Après cette entrevue, le ministre de l'Economie a répété qu'un acteur industriel était intéressé par la reprise du site, sans toutefois préciser qui serait le repreneur potentiel. Deux noms ont circulé au cours des derniers mois, ceux de NLMK, un groupe sidérurgique russe, et celui du groupe allemand Salzgitter.
Selon le ministre de l'Economie et les syndicats, la direction de Liberty Steel agirait de manière "potentiellement abusive" allant jusqu'à compromettre l'avenir économique du site de Dudelange.

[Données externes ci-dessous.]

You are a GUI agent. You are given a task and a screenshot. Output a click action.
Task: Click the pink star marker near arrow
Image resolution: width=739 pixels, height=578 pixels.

La maison-mère "GFG Alliance" de la famille britannique Gupta, bloque actuellement toute vente. Franz Fayot "a sommé la direction de l'entité luxembourgeoise de Liberty Steel de prendre position à ce sujet," est-il précisé dans le communiqué publié mardi matin par les ministères de l'Economie et du Travail.
Les activités des sites de Liberty Steel en Belgique et au Luxembourg sont actuellement à l'arrêt, au moins jusqu'à la fin de l'année. Les salaires des salariés du site de Dudelange continueront à être payés, au besoin par le biais du Fonds pour l’emploi, a assuré mardi le ministre du Travail, Georges Engel.